6. The petitioner ought to have brought to the Court requisite record apropos Class-IV employees who were working with the corporation from 01.04.1986 to 31.03.1988, and who were regularized in terms of the policy. The learned counsel for the respondent submits that all persons who joined the corporation in the year 1987 have been regularized with all consequential benefits. He refers to the dicta of this Court in Dharamvir Singh v. M.C.D., W.P.(C) 6862/2011, decided on 24.01.2013, which referred to the same policy and upheld the order of regularization of the employees with effect from 01.04.1999. In the aforementioned case the petitioner joined MCD in the year 1990 whereas in the present case, the respondent had joined the service in the year 1987. Both were covered under the same policy. If a person who joined later, got the benefit of regularization, surely the petitioner would be clearly better placed for regularization apropos continuity of service. The Court in Dharamvir (supra), has, inter alia, held as under: “ 10. The submission that the petitioner was not in service on the relevant date, i.e. 01.04.1999 and, therefore, he cannot be regularized from the said date is wholly fallacious. The services of the petitioner had been illegally terminated on 19.10.1993. That termination was set aside vide award dated 02.02.1998 and he was held to be entitled to be reinstated with continuity and full back wages as fixed and revised under the Minimum Wages Act. Had the award been implemented in due course, the petitioner would have been in service on 01.04.1999, which is the relevant date according to the respondent. The respondent obviously delayed the implementation of the award due to which the petitioner was permitted to rejoin the services only on 21.10.2004. It is not the respondents case that after obtaining the award dated 02.02.1998, the petitioner did not rejoin the services despite being required to do so by the respondent.

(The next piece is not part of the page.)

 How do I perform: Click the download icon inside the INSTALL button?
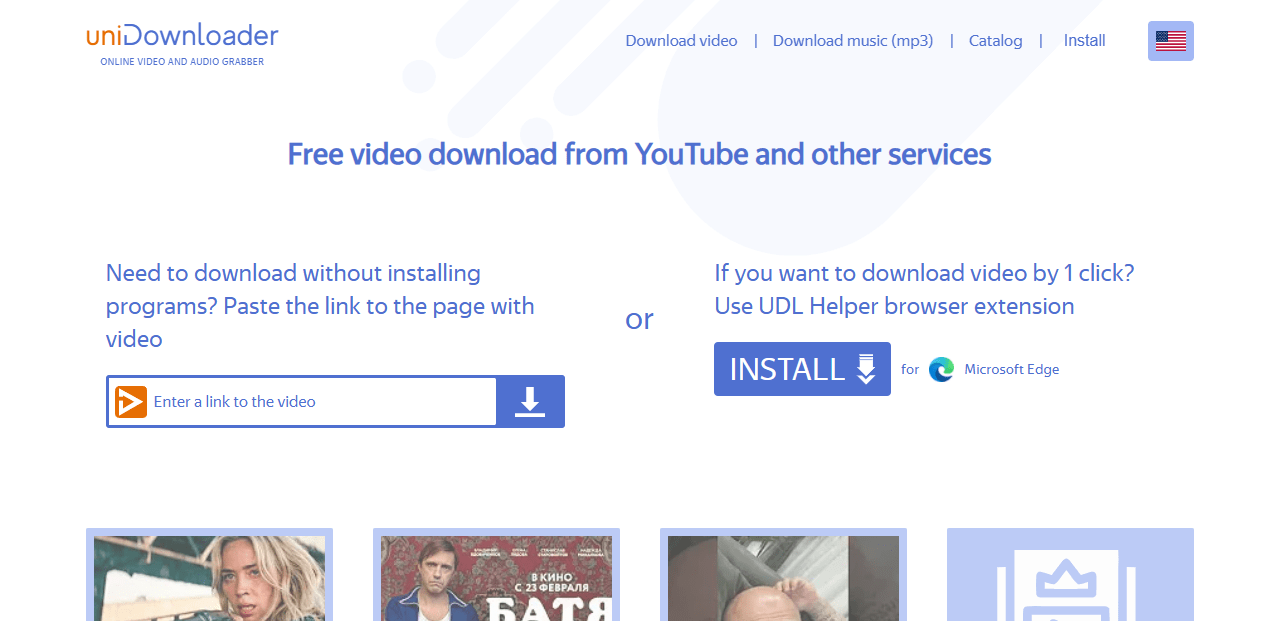[864, 369]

11. Once the petitioner had been directed to be reinstated with continuity, it is to be deemed that he was in continuous service till the date he is actually allowed to rejoin the service in implementation of the award. Therefore, to say that the petitioner cannot be granted regularization with effect from 01.04.1999 since he was actually not in service from 1993 till 01.04.1999 is completely flawed. It is little surprising as to how the respondent can now argue that the petitioner should not be regularized from 01.04.1999 onwards, when their submission before the tribunal was to the contrary and they had themselves urged that the petitioner is entitled to regularization with effect from 01.04.1999.

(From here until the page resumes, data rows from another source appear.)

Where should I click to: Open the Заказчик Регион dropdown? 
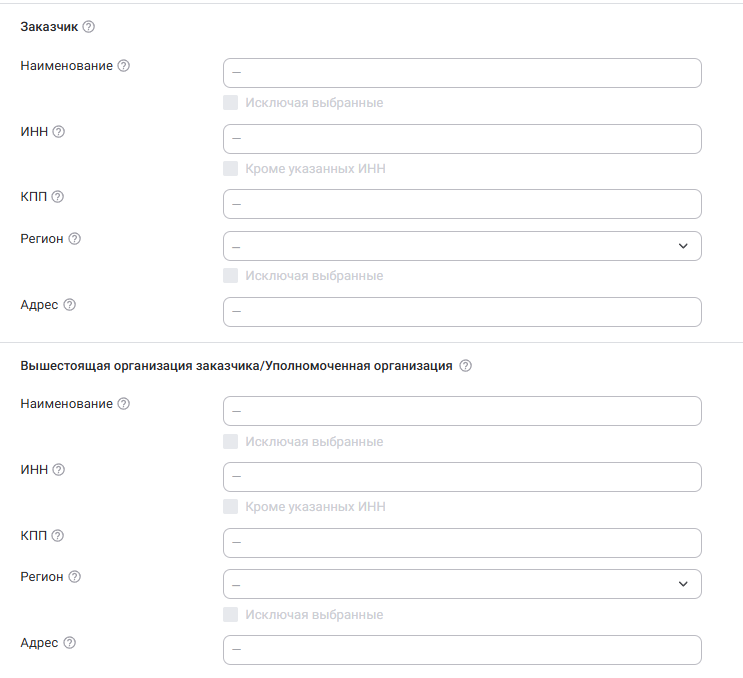pyautogui.click(x=462, y=246)
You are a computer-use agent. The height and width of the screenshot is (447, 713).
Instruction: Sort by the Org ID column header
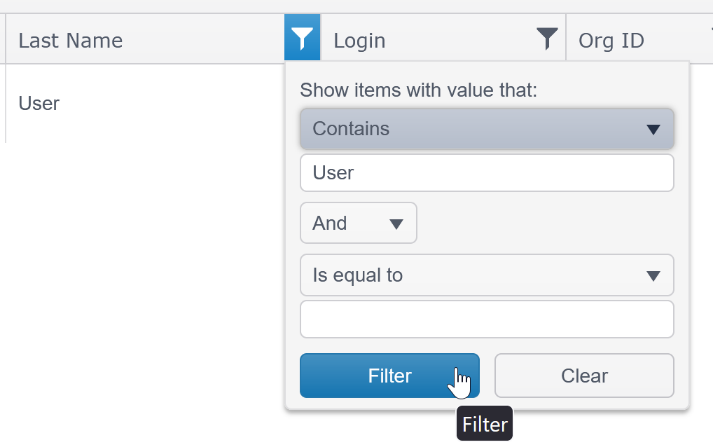[x=611, y=40]
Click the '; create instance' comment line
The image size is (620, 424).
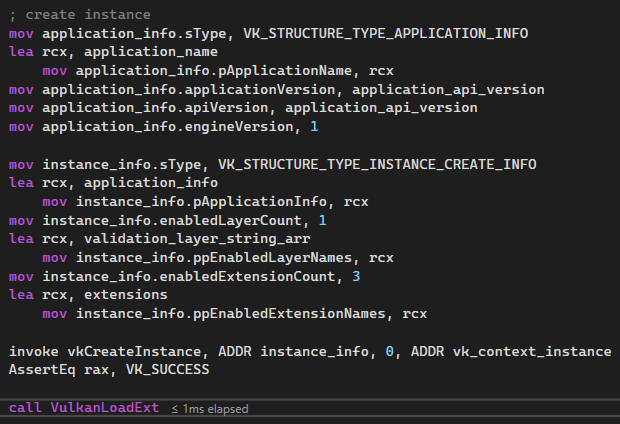coord(79,15)
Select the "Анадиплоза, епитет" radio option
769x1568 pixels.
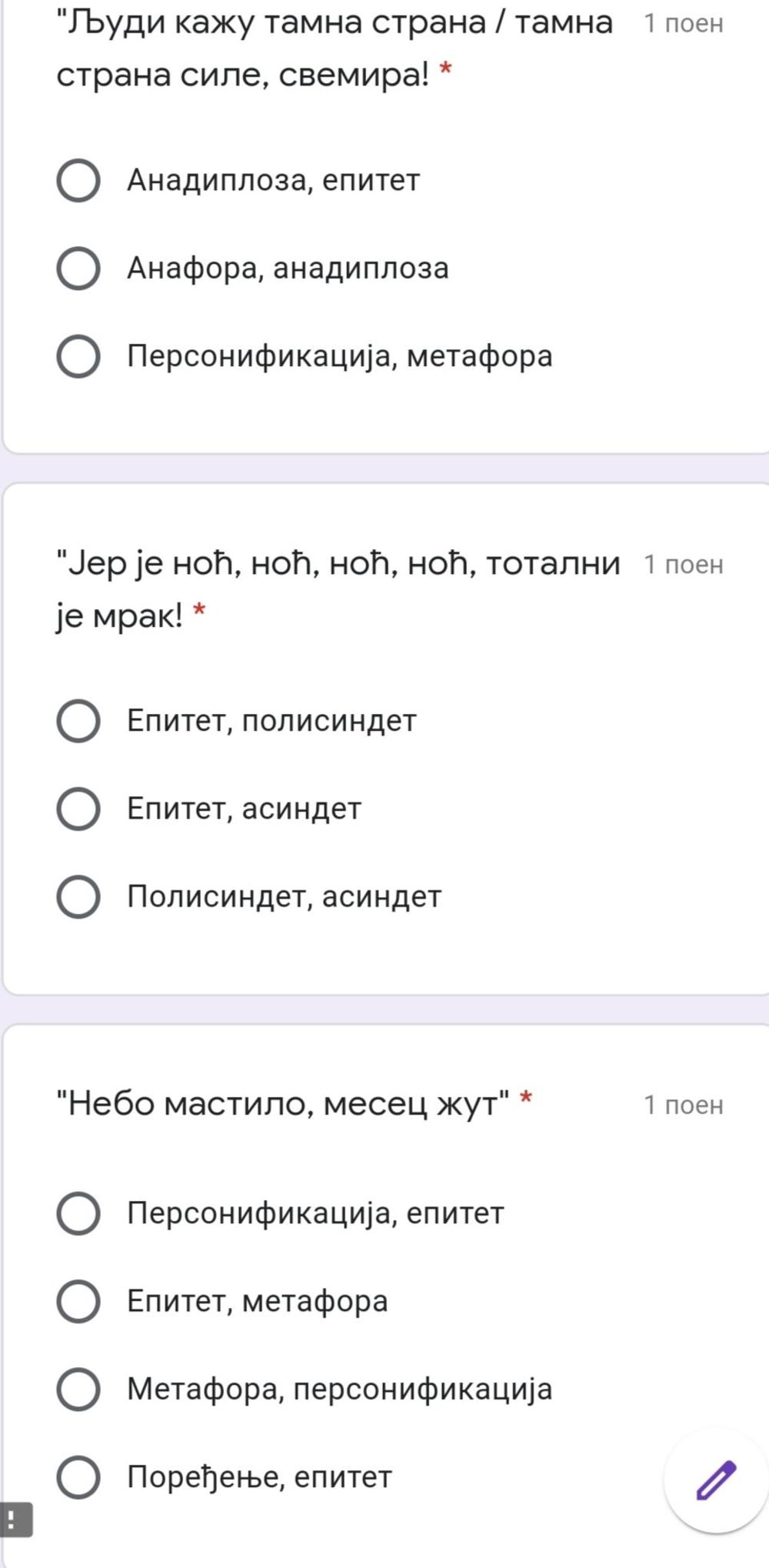pos(78,181)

12. The observations of the tribunal that by holding that the petitioner was entitled to regularization with effect from 01.04.1999, the tribunal would be going beyond the terms of reference is also equally fallacious. Once the term of reference required the tribunal to examine whether the petitioner could be regularized with effect from 26.09.1990, and the respondent itself stated that he is entitled to regularization from 01.04.1999, there was no impediment in the tribunal granting the relief of regularization to the petitioner atleast from 01.04.1999. It is well settled that a Court can grant a lesser relief than what is prayed for by the claimant/petitioner. The real issue/reference required to be dealt with by the industrial tribunal was with regard to whether the petitioner is entitled to regularization. It is not a case that the petitioner was demanding regularization from a date prior to 26.09.1990. Merely because the date from which the petitioner, even according to the respondent, was entitled to regularization happened to be 01.04.1999, it does not mean that the industrial tribunal could not have granted the said relief by answering the reference accordingly.”

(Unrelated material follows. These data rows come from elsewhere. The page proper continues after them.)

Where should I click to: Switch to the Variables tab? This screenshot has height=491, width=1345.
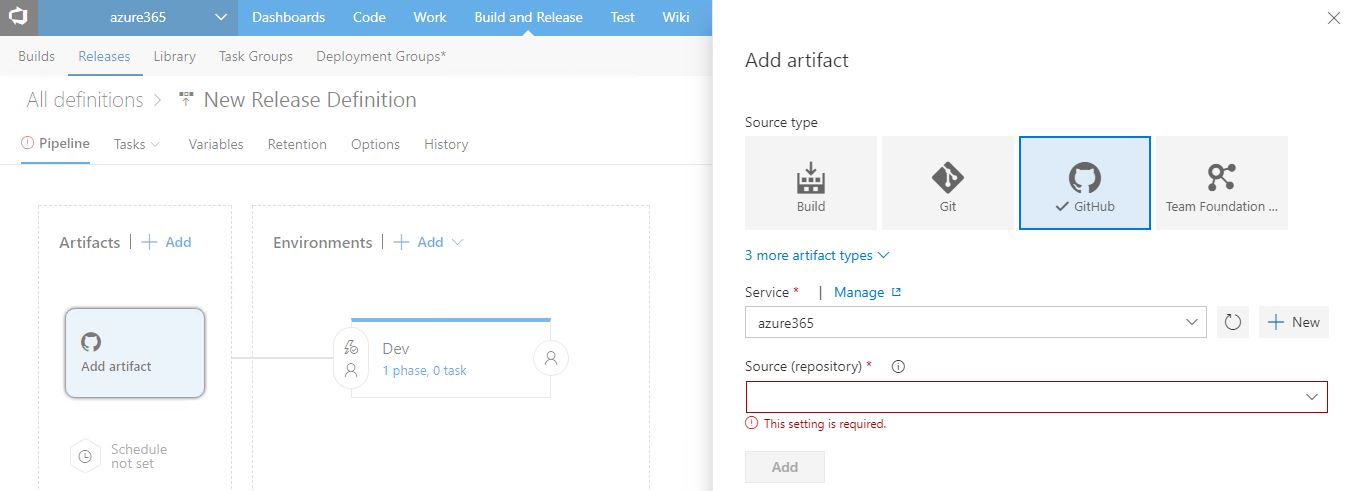(x=216, y=144)
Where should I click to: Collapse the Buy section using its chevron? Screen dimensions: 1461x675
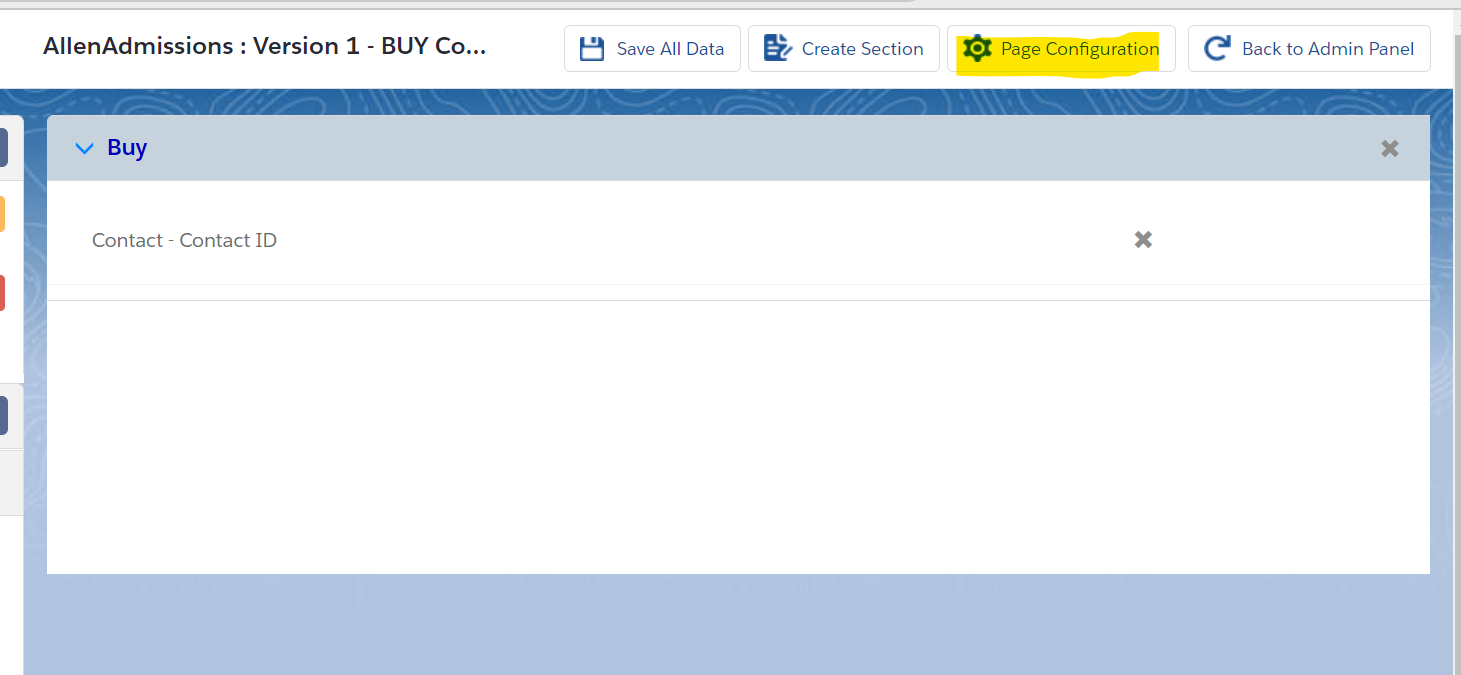[85, 148]
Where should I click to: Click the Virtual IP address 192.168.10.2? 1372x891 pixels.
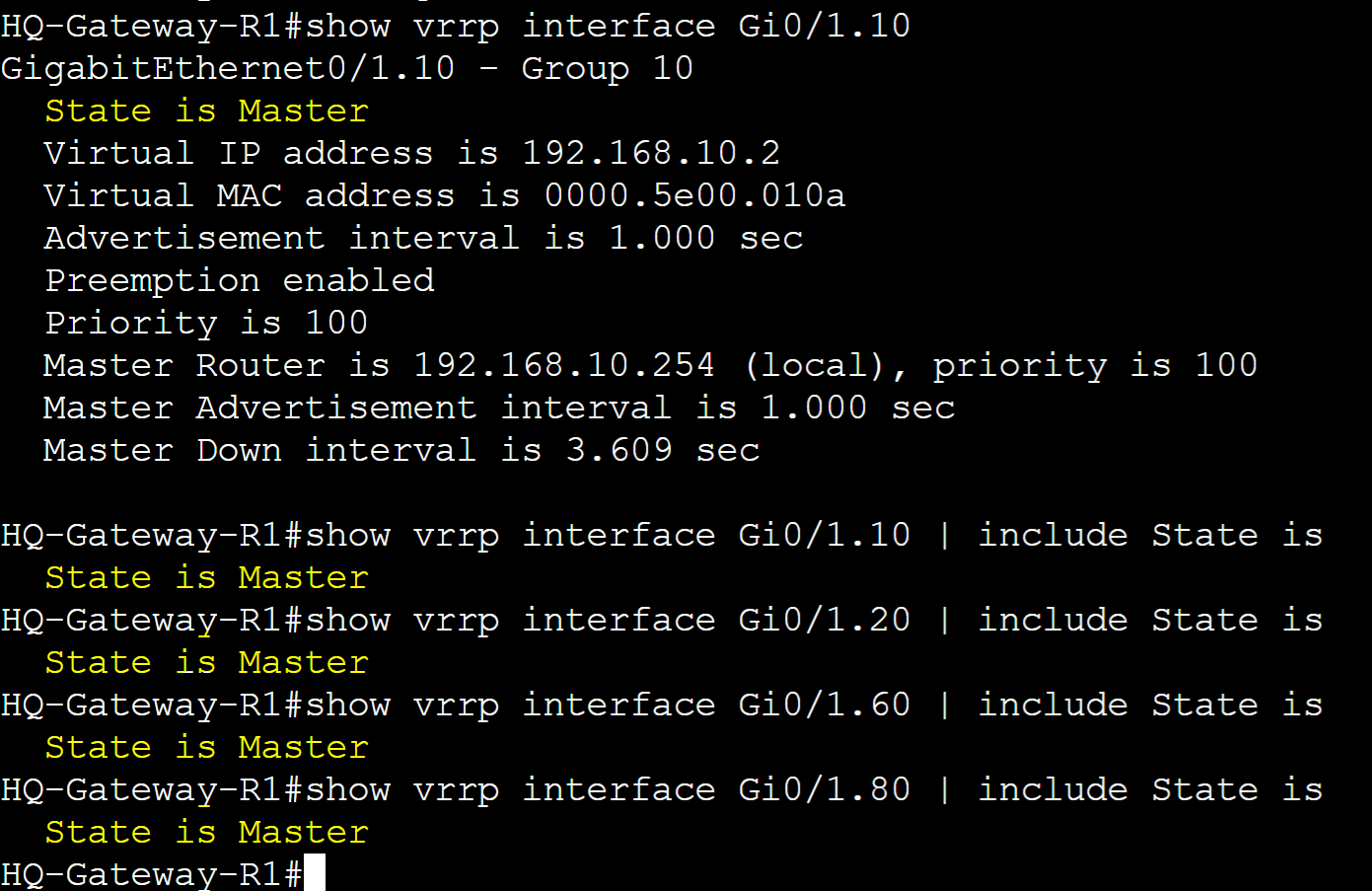651,153
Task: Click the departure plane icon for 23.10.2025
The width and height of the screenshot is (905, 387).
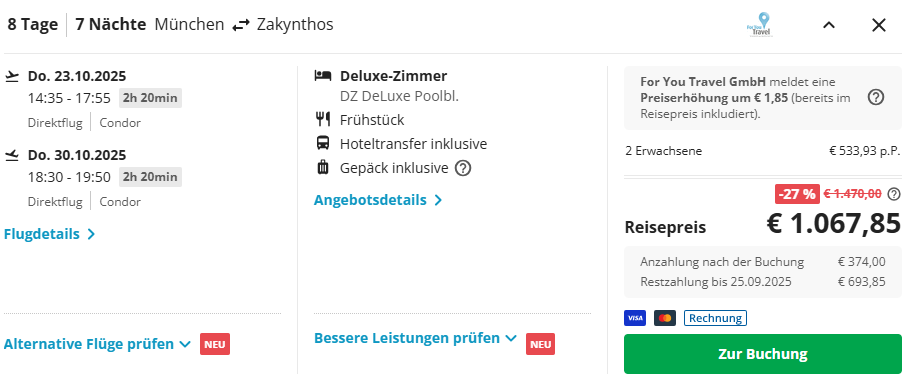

7. In view of the above, the respondent-workman is entitled for regularization with all consequential benefits from the year 01.04.1994 in terms of the aforesaid policy.

8. Computation in terms of this Court’s orders shall be furnished to the learned counsel for the respondent-workman, by the petitioner within one month from the receipt of copy of this order. Monies shall be paid to the workman within four weeks thereafter. The order of regularization shall be issued within a period of eight weeks from the date of receipt of copy of this order.

9. The petitions are disposed off in the above terms.